What the scores measure
Completion rate carries half the weight because, in practice, a coding model is judged by whether the task is done and the tests pass, not by whether one function looked clean. Edit accuracy is scored separately so that a model that completes a task by rewriting half a file is penalized against one that makes the minimal correct change.
Where the field separates
The top two models are within two points on the overall score and trade places depending on the task mix. Claude Opus 4.7 leads on multi-step completion and diff discipline; GPT-5.5 leads on single-shot generation. Below them, the gap widens around tool-use reliability rather than code quality: every model in the table can write a correct function, but fewer can run twenty correct tool calls in a row.
Cost and latency
Cost is tracked on the same runs but kept out of the quality score, because a buyer optimizing for spend and a buyer optimizing for capability are answering different questions. DeepSeek-V4 posts the best cost-per-task score in the table; the two leaders post the highest absolute quality scores at a premium price.
- https://www.anthropic.com/claude/opus
- https://openai.com/index/gpt-5/
- https://deepmind.google/models/gemini/
- https://www.deepseek.com/
- https://qwenlm.github.io/
- https://www.swebench.com/
Q.Which AI coding model finished first?
Claude Opus 4.7 finished first on the overall score, carried by the highest end-to-end task-completion rate on multi-file work and the most accurate diffs in the field. GPT-5.5 ranked second, within two points overall, and led on single-shot generation. The two trade places depending on whether a task is mostly writing new code or editing code that already exists.
Q.How were these coding models tested?
Each model ran the same 220-task agentic suite three times in a sandboxed repository harness with a fixed toolset (read, write, run tests, search). The headline metric reverts 220 closed pull requests across 14 open-source repositories and scores the share whose change made the repository's existing test suite pass with zero human edits. We report the median of three runs and re-ran any run that differed from its siblings by more than 6 points.
Q.What is the cheapest coding model in the test?
DeepSeek-V4 posted the best cost-per-task result in the test, well ahead of the top three, and completes standard CRUD-style tasks reliably. The trade-off shows up under the agentic harness, where its tool-call reliability and large-file edit accuracy both trailed the leaders, so it fits high-volume, cost-sensitive work better than long, intricate multi-file jobs.

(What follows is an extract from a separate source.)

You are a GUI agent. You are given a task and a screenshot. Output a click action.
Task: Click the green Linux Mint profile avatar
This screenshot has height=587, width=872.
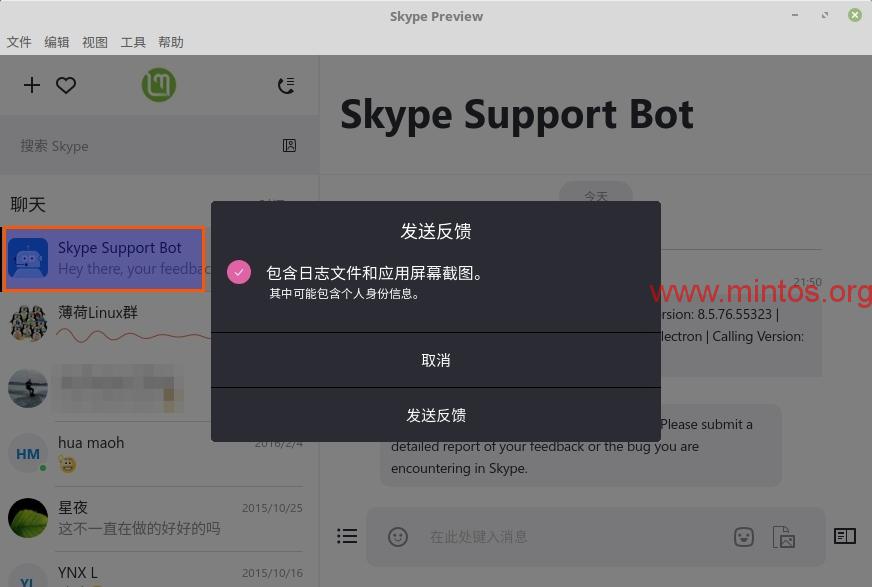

Q.Is there an open-weight model here for self-hosting?
Qwen3-Coder is the only self-hostable entry in the field, which is the reason to choose it when deployment control, offline use, or data residency is the binding constraint. Its isolated-function generation is competitive for its tier, but task completion fell off past roughly ten sequential steps and its diff formatting was inconsistent, both of which cost it on long agentic chains.
Priya Raman runs the Top AI Tracker test bench. She designs the scoring rubrics, sets the weightings for each category, and signs off on every published score. Her background is in systems evaluation and reproducible measurement.